Tudo começa num dia nevado, na fria e agreste Rússia czarista, lá para 1905. Uns tiros, mortos e sangue depois e temos as bases para o partido comunista, "russamente" falando. Obviamente que a ideia já tinha precedentes, teóricos alemães, franceses e ingleses por detrás, e um pacote de propostas e medidas bastante atraentes para os operários europeus, rodeados pelo luxo da nobreza e burguesia dos impérios que prosperavam na Europa dos séculos XIX e XX. Aqueles, mergulhados na imundície dos seus parcos lares, perseguidos e extorquidos ao máximo pelos proprietários e responsáveis, apenas desejavam terminar com a propriedade privada, repartir a ostentação de uns poucos para minorar a fome de milhões, rever, quiçá, a experiência (promissora mas com um fim trágico) da comuna de Paris. Entretanto, embriagados com o sucesso que conseguiram com o célere triunfo pós primeira guerra mundial, não se deixaram ficar por aí.
Procurando levar os supracitados ideais revolucionários para longe da conservadora Europa, para novos destinos tropicais, cujo calor poderia facilitar a abertura das mentalidades à boa nova, o comunismo e as suas ideias de igualdade foram, mais ou menos, melhor ou pior, exportadas um pouco por todo o Planeta. Infelizmente, com os resultados que ainda hoje estão à vista.

Concordem ou não, a verdade é uma: não houve um único, um simples governo comunista que não tivesse acabado a matar concidadãos. Retiremos, está claro, regimes sem tempo para implantar estruturas que o permitissem ou alguns poucos regimes de coligação com socialistas ou outros grupos políticos. De resto, cada cavadela, uma minhoca. Dos genocidas do Khmer Vermelho à loucura Estalinista. Das manias de Ceauşescu à paranóia de Kim il Sung. Das purgas Maoístas às taras Cubanas. Da dissimulação de Salvador Allende ao fanatismo de Ho Chi Min. Dos mongóis satélites da URSS às estranhas janelas checas que ejetavam ministros. Das Guatemalas, Etiópias e Argélias do último século aos Azerbaijões, Cazaquistões, Ucrânias e Países Bálticos das décadas de quarenta e cinquenta do século passado, nenhuma comunidade escapou à fúria das suas chefias comunistas. Nenhuma. Ponto final. A questão que nos resta é: porquê?

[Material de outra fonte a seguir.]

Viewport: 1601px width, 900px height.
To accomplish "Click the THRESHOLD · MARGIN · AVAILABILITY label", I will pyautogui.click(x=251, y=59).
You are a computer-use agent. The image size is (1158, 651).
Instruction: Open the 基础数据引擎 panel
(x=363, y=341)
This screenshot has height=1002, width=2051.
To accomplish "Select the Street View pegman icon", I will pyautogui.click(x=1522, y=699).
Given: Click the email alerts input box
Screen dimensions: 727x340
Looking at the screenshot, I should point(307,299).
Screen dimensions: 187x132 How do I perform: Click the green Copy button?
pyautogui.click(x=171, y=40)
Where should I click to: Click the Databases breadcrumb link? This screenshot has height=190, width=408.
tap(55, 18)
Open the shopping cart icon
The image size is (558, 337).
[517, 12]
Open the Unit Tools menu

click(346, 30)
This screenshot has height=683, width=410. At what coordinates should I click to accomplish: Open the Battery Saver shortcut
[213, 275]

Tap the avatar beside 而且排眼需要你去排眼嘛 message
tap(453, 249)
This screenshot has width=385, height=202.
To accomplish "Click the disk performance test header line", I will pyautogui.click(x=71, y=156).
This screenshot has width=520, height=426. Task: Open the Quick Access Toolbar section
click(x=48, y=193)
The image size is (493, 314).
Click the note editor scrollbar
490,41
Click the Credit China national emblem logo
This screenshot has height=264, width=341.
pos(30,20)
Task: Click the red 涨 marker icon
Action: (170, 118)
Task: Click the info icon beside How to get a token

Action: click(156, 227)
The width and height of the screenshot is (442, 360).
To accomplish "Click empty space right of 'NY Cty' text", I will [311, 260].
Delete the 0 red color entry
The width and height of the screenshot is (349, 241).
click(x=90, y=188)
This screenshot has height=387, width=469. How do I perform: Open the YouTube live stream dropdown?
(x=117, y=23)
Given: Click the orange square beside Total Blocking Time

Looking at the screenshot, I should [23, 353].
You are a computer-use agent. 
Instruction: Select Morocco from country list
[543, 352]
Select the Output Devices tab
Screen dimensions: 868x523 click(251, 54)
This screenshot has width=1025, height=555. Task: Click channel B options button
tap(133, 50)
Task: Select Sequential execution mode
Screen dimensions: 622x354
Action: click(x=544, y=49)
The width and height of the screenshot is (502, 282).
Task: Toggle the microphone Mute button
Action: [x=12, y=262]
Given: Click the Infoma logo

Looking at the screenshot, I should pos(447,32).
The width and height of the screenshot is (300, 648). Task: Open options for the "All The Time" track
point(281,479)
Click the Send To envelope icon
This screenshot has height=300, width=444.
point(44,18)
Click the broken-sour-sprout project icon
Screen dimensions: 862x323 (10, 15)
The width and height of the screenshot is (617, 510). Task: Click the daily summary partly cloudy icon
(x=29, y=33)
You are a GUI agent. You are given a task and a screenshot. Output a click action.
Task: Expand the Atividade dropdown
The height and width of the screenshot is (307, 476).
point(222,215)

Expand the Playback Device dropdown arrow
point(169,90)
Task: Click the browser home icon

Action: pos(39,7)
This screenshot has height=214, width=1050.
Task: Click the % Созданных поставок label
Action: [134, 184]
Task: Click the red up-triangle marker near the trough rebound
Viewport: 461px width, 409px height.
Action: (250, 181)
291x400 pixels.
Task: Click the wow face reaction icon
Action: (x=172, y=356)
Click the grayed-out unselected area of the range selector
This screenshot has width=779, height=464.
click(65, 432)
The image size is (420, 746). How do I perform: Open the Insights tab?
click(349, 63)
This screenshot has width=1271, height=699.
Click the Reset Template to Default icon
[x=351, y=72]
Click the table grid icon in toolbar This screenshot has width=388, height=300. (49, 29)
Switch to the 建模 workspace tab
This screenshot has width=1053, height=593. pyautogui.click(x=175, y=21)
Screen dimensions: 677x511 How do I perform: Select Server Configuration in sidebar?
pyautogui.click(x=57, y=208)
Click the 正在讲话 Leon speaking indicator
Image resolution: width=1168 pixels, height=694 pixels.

Poderíamos procurar explicar todos estes acontecimentos com uma carta astronómica, uma cartomante e uma bola de cristal, lamentando os vícios e defeitos individuais de cada uma daquelas mentes brilhantemente perversas, e conseguiríamos um análise psicanalítica bastante satisfatória. Isto, é claro, se tal padrão não se verificasse em todo e qualquer regime comunista. Daí, a regra dos grandes números não nos dá grandes hipóteses: algo está, tem de estar, inerentemente errado no modelo comunista. Ou são os trabalhadores que não estão para ser reduzidos a números ou são os números que não têm disponibilidade para ser moldados como os comunistas desejam. Ou são os proprietários reacionários que sabotam o sistema, ou é antes o sistema que não aguenta qualquer pressão extraordinária. Ou é o comunismo um sistema falhado à nascença, na teoria, ou é a corrupção humana a responsável por tal degeneração de um sistema tão frágil e artificialmente mantido.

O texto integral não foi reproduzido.